In ist was out ist!

04. Mai 2018

"Frei von" oder "Free from": Gluten, Laktose oder Low-Carb, noch vor knapp zehn Jahren konnte kaum jemand etwas mit diesen Begriffen anfangen. Doch mittlerweile hat sich das Bewusstsein der Menschen zu ihrer Ernährung grundlegend geändert. Während noch vor ein paar Jahren Produkte damit beworben wurden, was sie „extra“ enthalten - man erinnert sich beispielsweise an die Milchschnitte mit der „extra Portion Milch“ - so ist es knapp zehn Jahre später genau umgekehrt - in ist was out ist!

Was steckt hinter Free from?

Unter "Free from" versteht man folgende Produkte:
  • glutenfrei
  • laktosefrei
  • zuckerfrei
  • frei von Gentechnik (GMO FREE)
  • frei von Farb- und Konservierungsstoffen
  • u.v.m.
Zurzeit erleben diese Produkte einen regelrechten Boom. Doch woran liegt das?
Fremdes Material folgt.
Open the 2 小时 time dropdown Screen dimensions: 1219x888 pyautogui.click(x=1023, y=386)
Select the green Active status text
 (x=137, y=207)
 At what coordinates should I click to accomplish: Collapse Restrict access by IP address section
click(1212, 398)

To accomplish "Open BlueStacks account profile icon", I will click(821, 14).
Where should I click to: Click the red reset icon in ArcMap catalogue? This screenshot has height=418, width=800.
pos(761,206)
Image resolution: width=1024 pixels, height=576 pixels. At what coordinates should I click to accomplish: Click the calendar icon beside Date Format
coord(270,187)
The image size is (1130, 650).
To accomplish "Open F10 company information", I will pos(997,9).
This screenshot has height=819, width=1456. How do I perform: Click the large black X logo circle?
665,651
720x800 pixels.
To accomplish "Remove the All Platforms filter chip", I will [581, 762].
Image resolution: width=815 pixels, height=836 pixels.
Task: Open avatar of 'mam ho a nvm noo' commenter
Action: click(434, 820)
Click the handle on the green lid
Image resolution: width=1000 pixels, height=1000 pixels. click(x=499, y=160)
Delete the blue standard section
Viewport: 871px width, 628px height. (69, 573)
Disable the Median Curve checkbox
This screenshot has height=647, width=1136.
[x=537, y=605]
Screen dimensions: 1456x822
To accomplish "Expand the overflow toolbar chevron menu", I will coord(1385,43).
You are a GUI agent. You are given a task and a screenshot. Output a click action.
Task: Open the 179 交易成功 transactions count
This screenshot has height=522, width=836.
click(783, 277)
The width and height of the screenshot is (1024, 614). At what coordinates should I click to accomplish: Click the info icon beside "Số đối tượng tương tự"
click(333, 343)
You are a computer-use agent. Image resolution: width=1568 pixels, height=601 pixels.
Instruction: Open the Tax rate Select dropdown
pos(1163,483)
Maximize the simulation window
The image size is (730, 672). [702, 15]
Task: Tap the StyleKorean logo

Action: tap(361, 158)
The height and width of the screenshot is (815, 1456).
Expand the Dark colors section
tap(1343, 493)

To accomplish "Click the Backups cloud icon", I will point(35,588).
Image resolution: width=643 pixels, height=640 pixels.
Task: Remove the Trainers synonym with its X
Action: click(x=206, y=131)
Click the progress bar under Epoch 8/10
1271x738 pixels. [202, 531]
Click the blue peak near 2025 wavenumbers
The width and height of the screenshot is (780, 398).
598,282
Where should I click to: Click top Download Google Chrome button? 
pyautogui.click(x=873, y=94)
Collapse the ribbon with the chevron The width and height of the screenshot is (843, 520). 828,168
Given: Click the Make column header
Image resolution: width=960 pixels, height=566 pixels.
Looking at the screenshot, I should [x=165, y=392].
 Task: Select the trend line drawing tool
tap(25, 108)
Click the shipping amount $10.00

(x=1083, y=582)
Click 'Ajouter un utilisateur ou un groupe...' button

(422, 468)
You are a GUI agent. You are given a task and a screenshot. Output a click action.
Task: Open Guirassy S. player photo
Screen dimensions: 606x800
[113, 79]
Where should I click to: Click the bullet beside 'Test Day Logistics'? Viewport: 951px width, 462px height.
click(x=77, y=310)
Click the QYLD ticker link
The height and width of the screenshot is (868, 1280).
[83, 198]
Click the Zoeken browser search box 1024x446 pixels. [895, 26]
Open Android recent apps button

Handelt es sich einfach nur um einen Trend, wachsende Unverträglichkeiten oder ist es doch etwa der kritische Umgang und die Auswahl an gesunden Lebensmitteln? Mittlerweile zieren immer mehr „Free-from-Labels“ die Produkte in unseren Supermärkten. Ob glutenfreies Brot, laktosefreie Milch oder low-carb Nudeln In erster Linie richten sich diese Produkte an individuelle Ernährungsbedürfnisse sensibler Konsumenten, trotzdem steht auch ein gesunder und bewussterer Umgang mit Lebensmitteln für einen modernen Lifestyle. Mehr als die Hälfte aller glutenfreien Konsumenten leiden NICHT an Unverträglichkeiten, aber geben an durch eine glutenfreie- und / oder Low-carb-Ernährung, ein besseres Lebensgefühl zu haben.

Wissen was drin ist!

Jahre lang (über-) füllten industriell hergestellte Fertigwaren, vollgepackt mit Konservierungsstoffen, Farbstoffen & Co. unsere Supermarktregale. Doch nach zahlreichen Lebensmittelskandalen bei denen wir Kunden oftmals betrogen wurden und kaum Kenntnis darüber hatten, welche Produkte was enthalten und eben was sie NICHT enthalten, hat sich dieses Bewusstsein anscheinend grundlegend geändert. Nachdem Ende 2014 die LMIV (Lebensmittelinformationsverordnung) in Kraft trat, ist Transparenz das Stichwort. Der Kunde hat ein Recht darauf zu wissen, was er kauft und isst! Hier zeichnet sich ein Wandel ab, da falsche Ernährung einer der Hauptgründe von Krankheiten, Unverträglichkeiten und Allergien ist.

Alternative zu Weizenmehl

Durch das neue Bewusstsein eröffnen sich auch neue Chancen Ernährungsformen zu finden, die hervorragend schmecken und gleichzeitig gesund sind. Beispielsweise wurde jahrelang mit Weizenmehlen gebacken, die für viele ein gesundheitliches Problem darstellen. Doch statt nur auf das Weizenmehl zu verzichten wurden oftmals Produkte aufgrund einzelner Inhaltstoffe komplett ausgeschlossen. Doch das muss nicht sein, denn herkömmliches Weizenmehl lässt sich bestens durch hochwertiges Mandelprotein oder Leinsamenmehl ersetzen. Diese schmecken nicht nur gut sondern sind auch noch gesund.